Segment Start: Dataset records

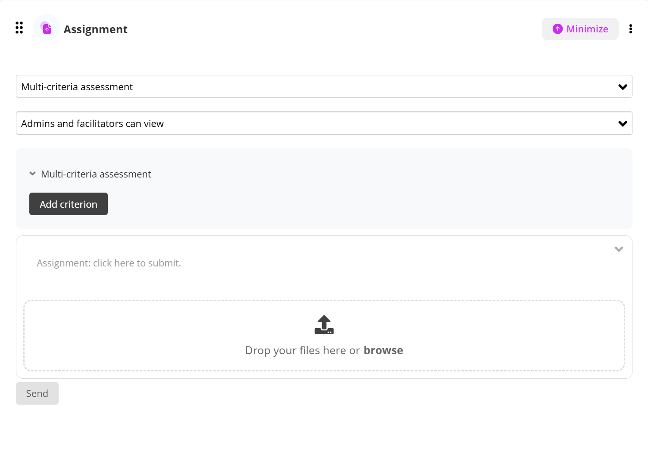This screenshot has height=450, width=648.
Task: Collapse the Multi-criteria assessment section arrow
Action: pos(32,174)
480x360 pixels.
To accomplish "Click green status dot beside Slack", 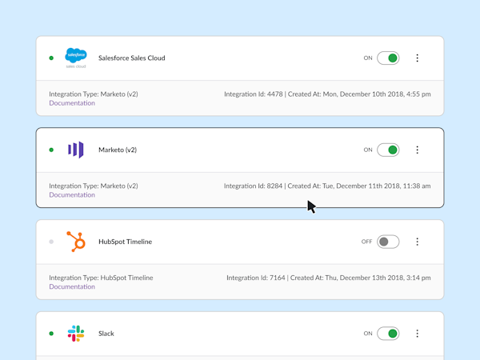I will tap(51, 334).
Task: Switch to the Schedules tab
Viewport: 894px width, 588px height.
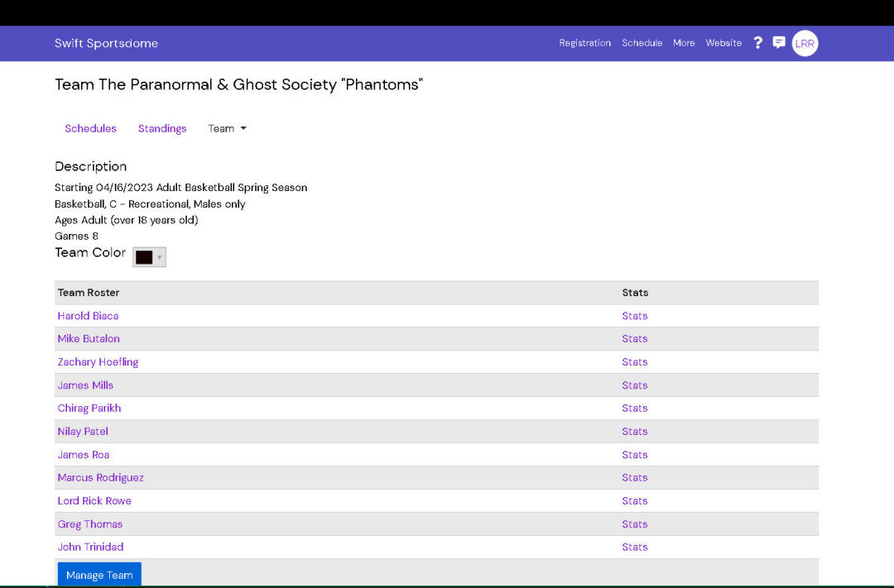Action: 90,129
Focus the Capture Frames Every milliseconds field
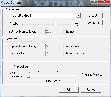This screenshot has height=97, width=111. [x=54, y=46]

Segment End: Dataset records

- _What is needed_:
Extract exactly the lines above from the line containing "Focus the Capture" through the last one, both ends included, but not the pictures.

- _Response below_:
Focus the Capture Frames Every milliseconds field
This screenshot has height=97, width=111. [x=54, y=46]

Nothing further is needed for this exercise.